Disk Storage

Primary file organization: how files are physically stored on disk; where the read/write head has to go to read the file. You want to mess with this as little as possible! Find your data a good home and leave it there. There’s only one way to do this per file: you will store/arrange your records by one particular field (ID, SSN, LName, etc.)

Secondary file organization: auxiliary means of accessing data; indices! You can do all of these you want! Index by City, index by SSN… you basically list the records and their physical locations in order of whatever field suits your needs.
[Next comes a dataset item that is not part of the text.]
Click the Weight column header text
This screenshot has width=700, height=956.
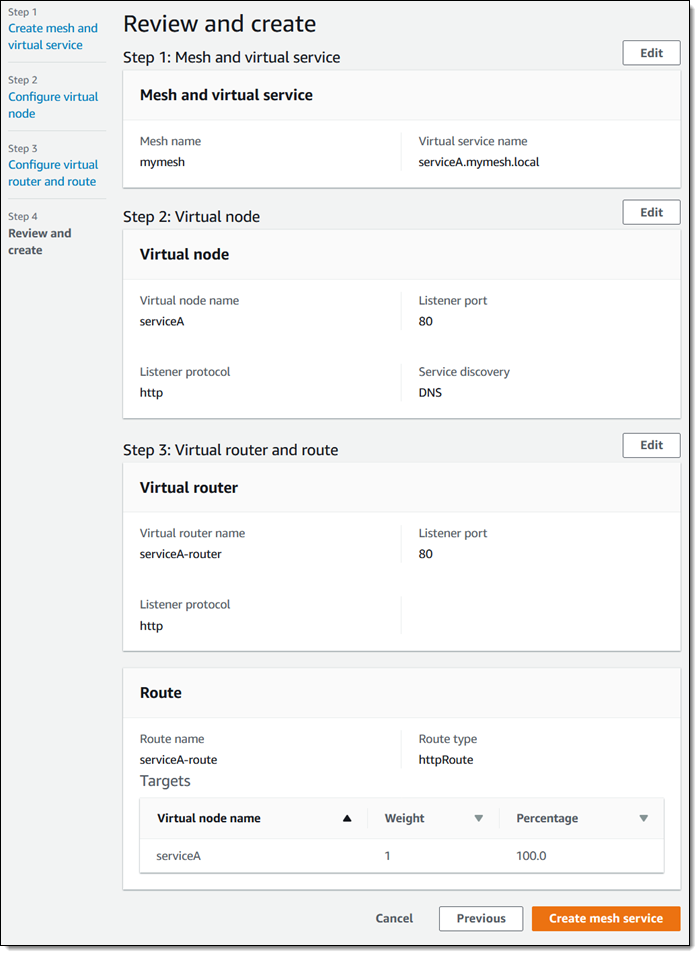pyautogui.click(x=404, y=818)
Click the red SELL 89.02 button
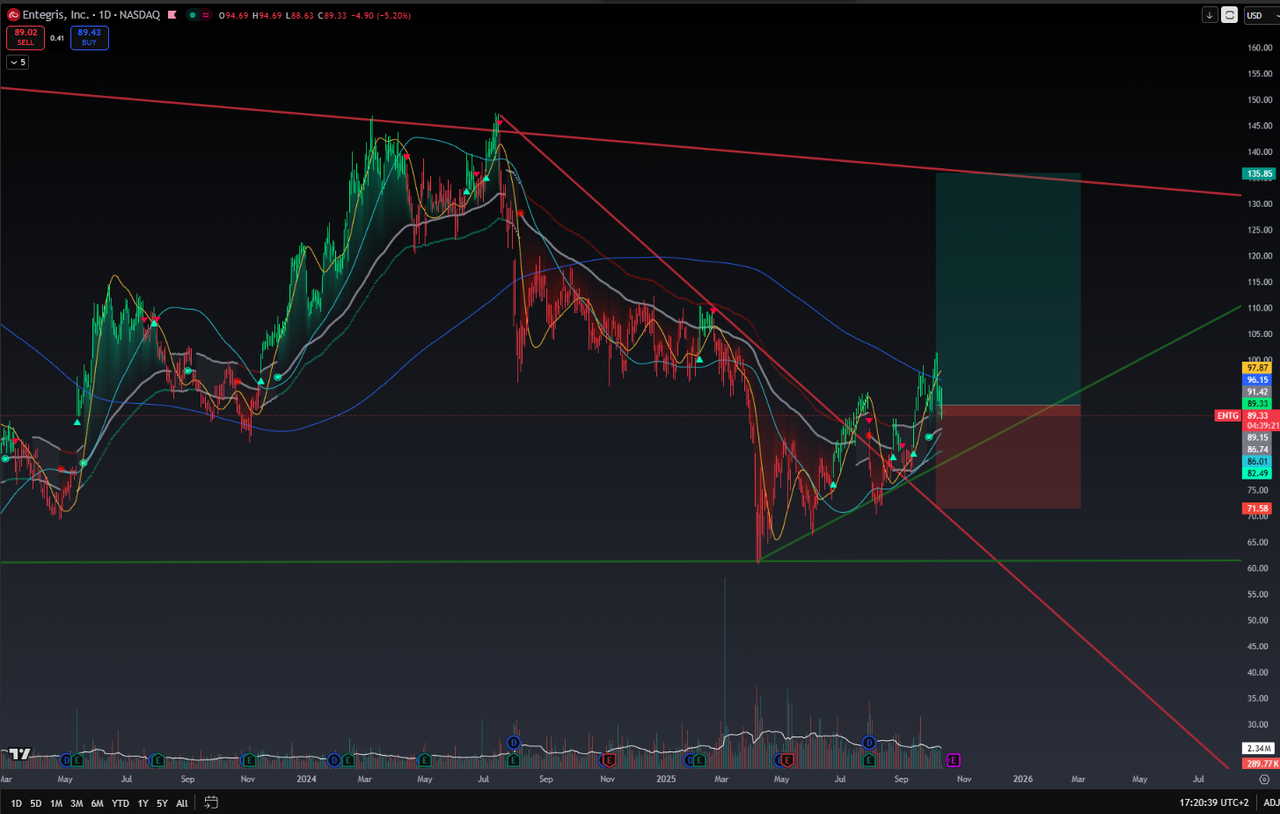Image resolution: width=1280 pixels, height=814 pixels. (26, 38)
Primary file organization (Chapter 13!)

Things to remember when working with disks :

  1. Disks offer random access, read by block (LBA: Logical Block Address — usu. starts at 0, goes to n-1, where n = # blocks on disk)
  2. We still use tape backup because tape is the cheapest storage per bit!
  3. reading by bits or records is inefficient! We read by blocks!
  4. seek time: time to move head to block
  5. latency (a.k.a. rotation delay): time to spin disk to right positiontion under head
  6. block transfer time: time to move block from disk to head to memory (or back, for write) — usually takes the most time
  7. placing blocks contiguously reduces seek time and latency, but that’s beyond scope of this course, so we will concentrate on reducing the number of block reads and writes
  8. Double buffering allows us to read Block 1, let CPU start beating on it while we load Block 2 into the other buffer. Then the moment CPU gets done beating on #1, it turns to the other buffer and beats on #2, no waiting! This speeds up the total process by allowing processing to happen simultaneously with some data transfer
  9. Non-spanning: records can’t be broken up across blocks. This wastes some block space
  10. Blocking factor: how many records we can fit per block
  11. Fixed-length records waste space, but they are much more efficient to process and are what we will usually use.
  12. Read takes one block transfer; write usually requires two transfers, unless we luck out and the block we want is sitting in memory. Systems may allow pegging: we designate certain blocks as worth keeping around in the buffer.
  13. Choose your primary file organization to make most efficient the operations most important to you (search, insert, update, delete)
    1. Heap: unordered! INSERT by APPEND, records ordered by time created.
      1. Inserting takes 1-2 block reads (find last block, see if there’s room, write here or create new block to write).
      2. Searching is a pain, requires b/2 block reads on average; requires reading all b blocks on search of non-existent file.
      3. DELETE: must first search (avg. b/2). Then must decide what to do with the empty space! Instead of physically deleting the record and either Swiss-cheesing the disk or having to haul records in to backfill, you can just flag the record with a deletion bit. Odds are we’ll use downtime to compress the disk to fill the holes (garbage collection).
    2. Physical sort: ordered on some oft-used field (like EmpID, SSN, ZIP…)
      1. INSERT: pain! You’ve got to move everyone over to make room for new records… or you create overflow file in heap, deal with searching the whole overflow until we have time to do garbage collection during downtime.
      2. search: easier on the sort field (so you use this method when you do a lot of searches on that particular field)
      3. DELETE: again, sped up. Leave flag on DELETEd record. Note that DELETE could allow us to stick in INSERTs if there’s room… but making the computer consider that possibility usually eats more time than just sending every INSERT to the overflow.
      4. Note that physical sort allows binary search! Go to the middle, check whether we need to go below or above, keep halving until we hit target! Binary search will take average log2(b) block reads.
  14. Hashing: way of mapping things on disk, reducing the range of numbers; mod of primary key often used;  good academic topic that we’re not spending a lot of time on!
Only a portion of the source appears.